> **INFORMATION SUPPLIED**
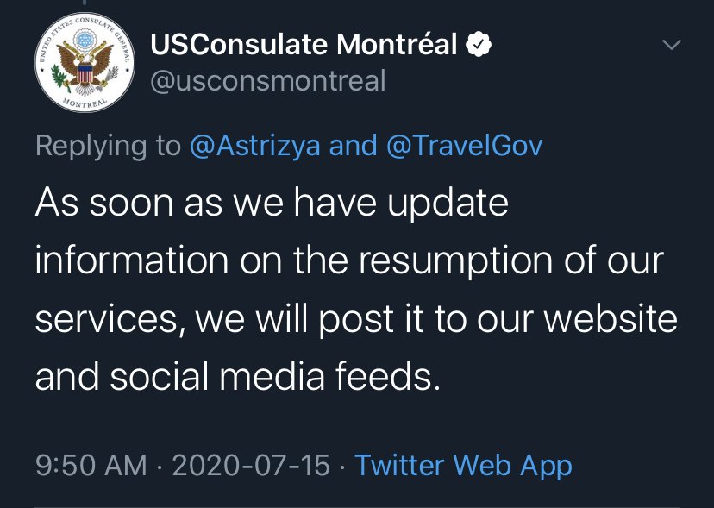Visit the @TravelGov mention profile
Viewport: 714px width, 508px height.
tap(466, 145)
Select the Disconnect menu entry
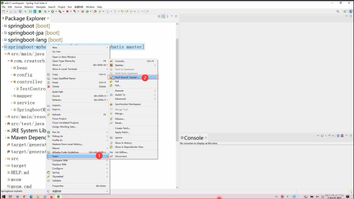The image size is (354, 199). 121,156
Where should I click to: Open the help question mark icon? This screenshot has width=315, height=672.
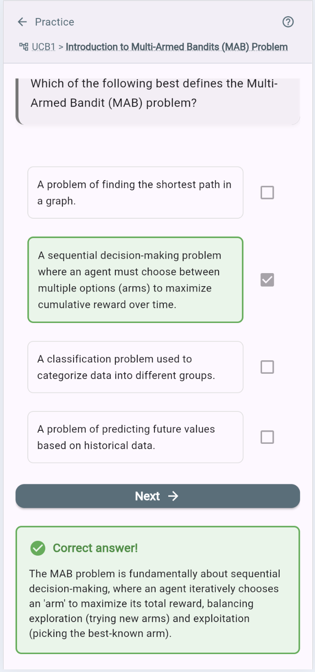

> **REQUIREMENT**
Reproduce nothing but the lines running from the line with "Select the Disconnect menu entry" through the end of the records, keeping both end lines and dropping the pictures.

> **TASK RESPONSE**
Select the Disconnect menu entry
The image size is (354, 199). 121,156
Where should I click to: Open the help question mark icon? This screenshot has width=315, height=672.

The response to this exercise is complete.